--- Data supplied ---

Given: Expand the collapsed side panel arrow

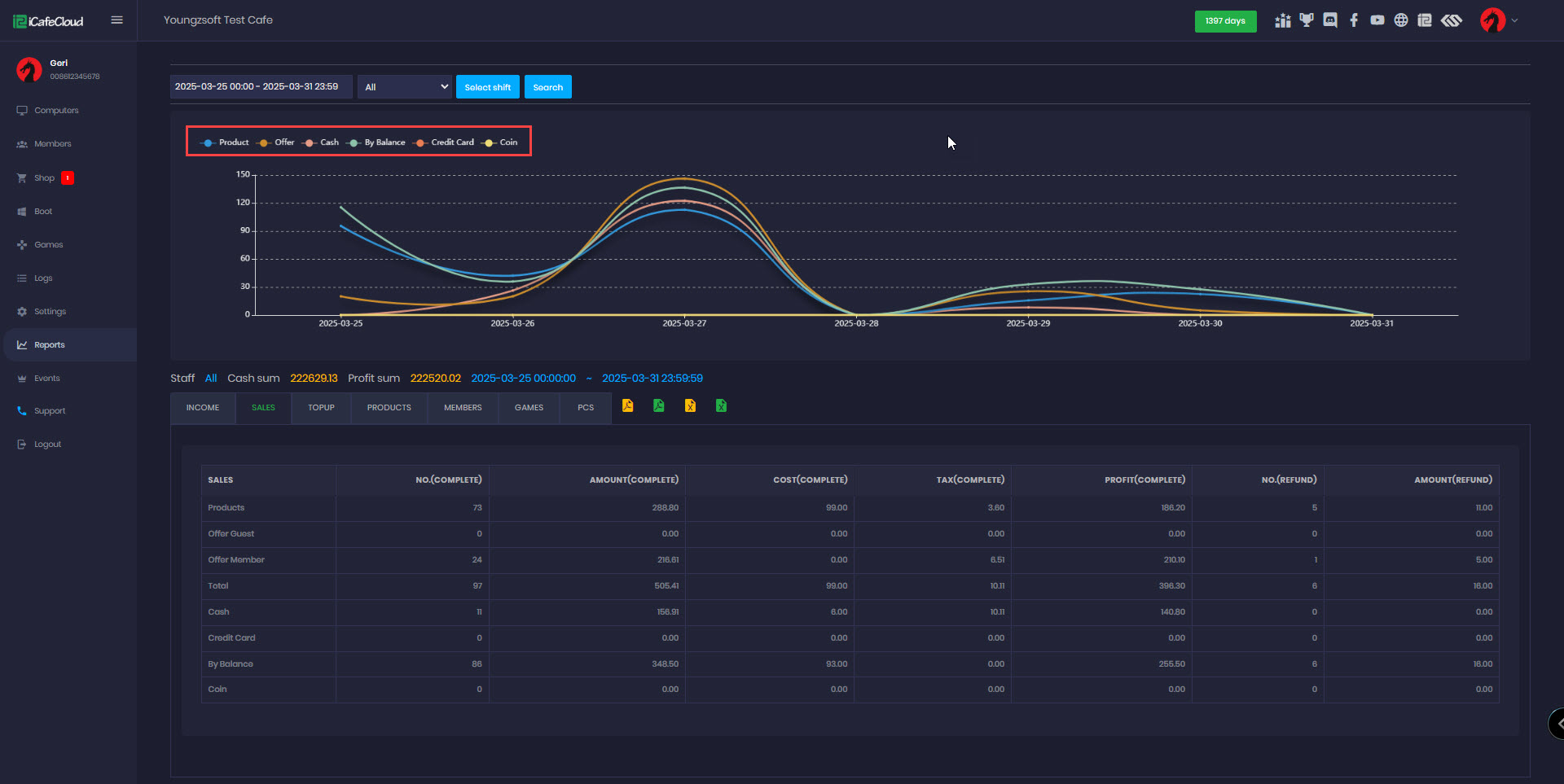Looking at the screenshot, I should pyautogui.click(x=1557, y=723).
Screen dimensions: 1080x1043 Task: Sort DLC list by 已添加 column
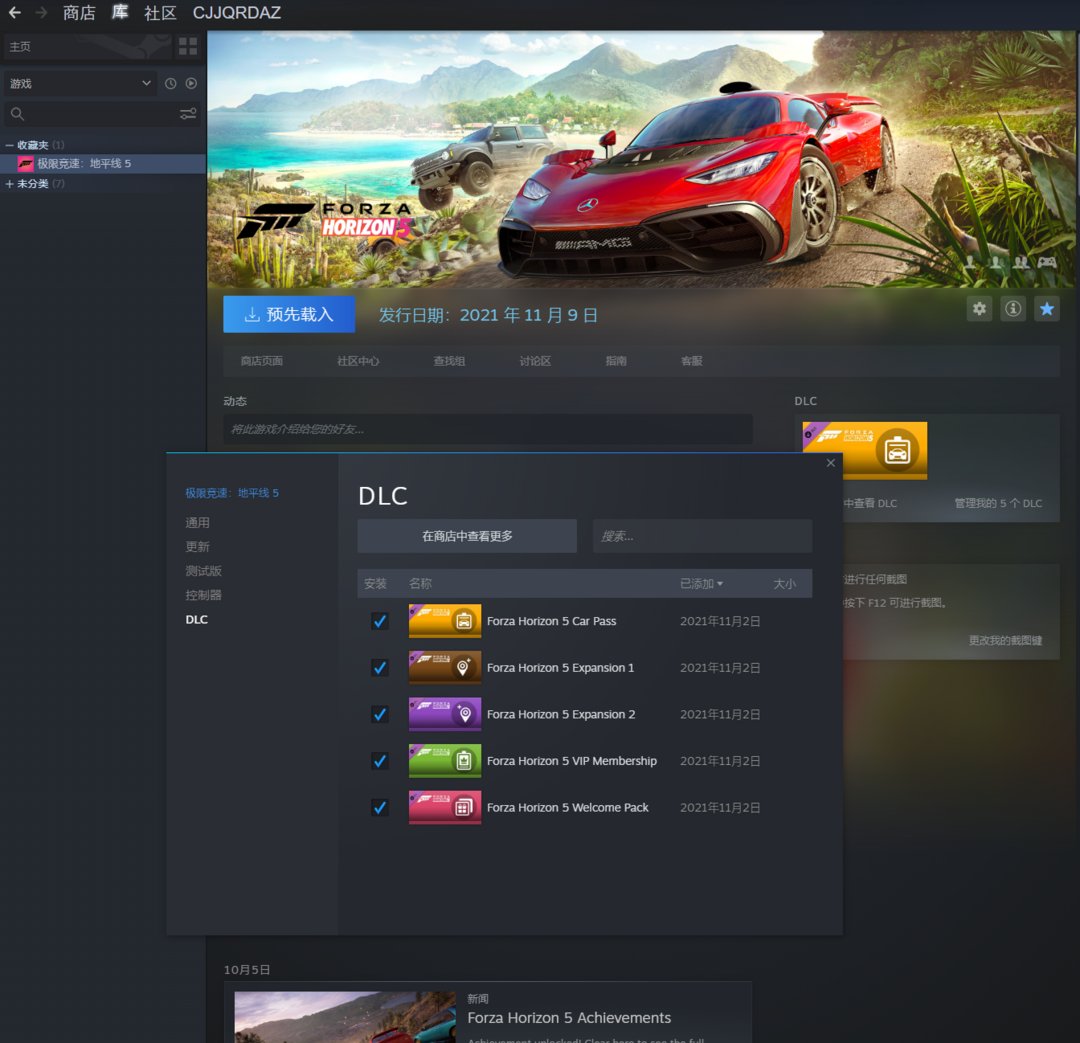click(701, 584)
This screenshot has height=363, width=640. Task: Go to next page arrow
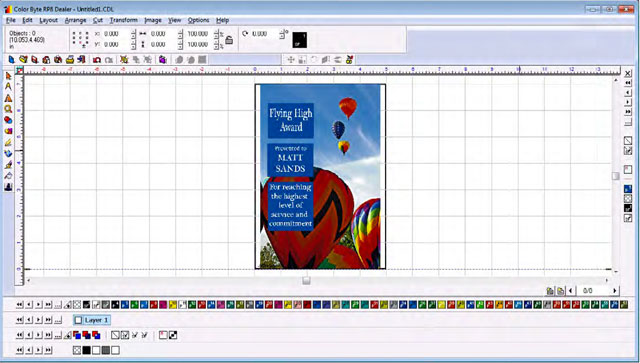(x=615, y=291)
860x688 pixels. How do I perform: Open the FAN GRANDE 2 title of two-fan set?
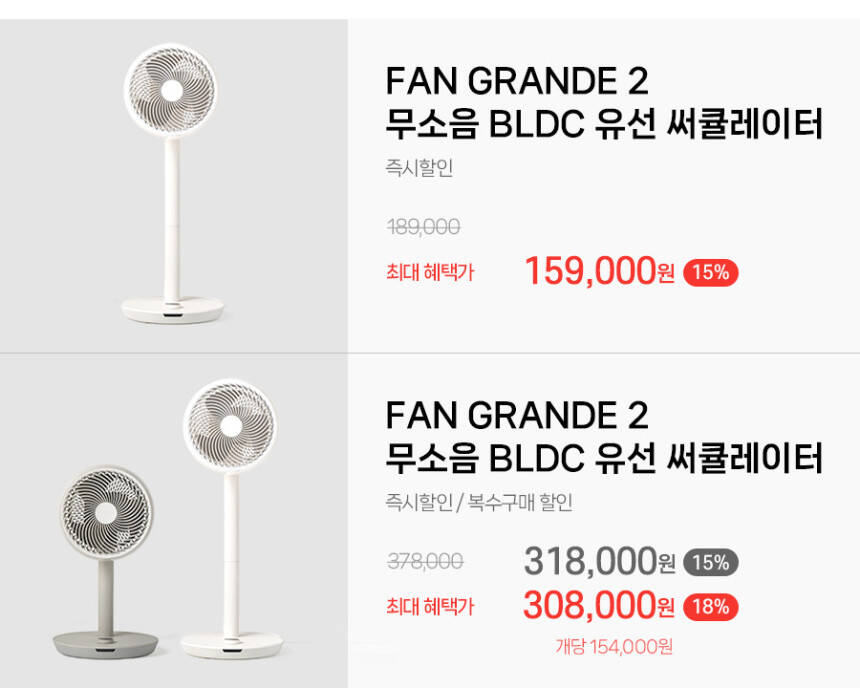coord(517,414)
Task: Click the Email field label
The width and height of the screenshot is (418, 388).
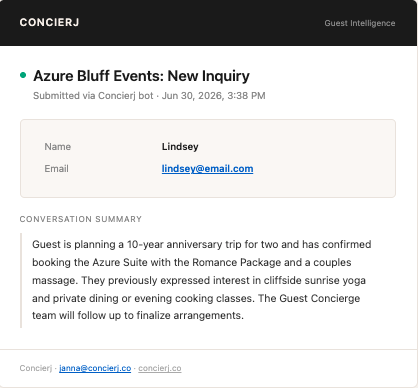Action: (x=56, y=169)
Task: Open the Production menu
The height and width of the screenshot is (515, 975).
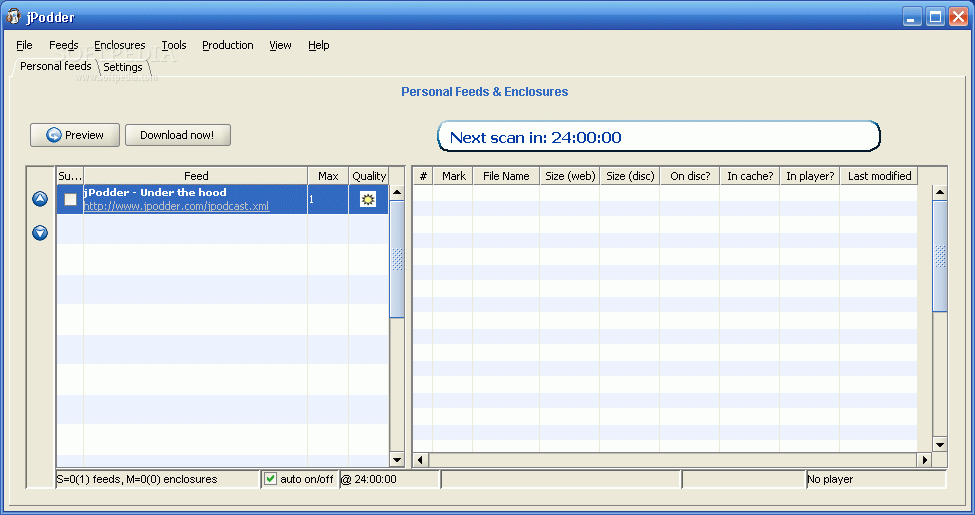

---

A word-for-word transcript of the entries above is needed, with pictures removed.

Given: Expand the collapsed side panel arrow

Looking at the screenshot, I should pyautogui.click(x=1557, y=723).
Screen dimensions: 1080x1043 Task: Sort DLC list by 已添加 column
click(701, 584)
This screenshot has height=363, width=640. Task: Go to next page arrow
(x=615, y=291)
860x688 pixels. How do I perform: Open the FAN GRANDE 2 title of two-fan set?
coord(517,414)
Task: Click the Email field label
The width and height of the screenshot is (418, 388).
Action: (x=56, y=169)
Task: Open the Production menu
The height and width of the screenshot is (515, 975).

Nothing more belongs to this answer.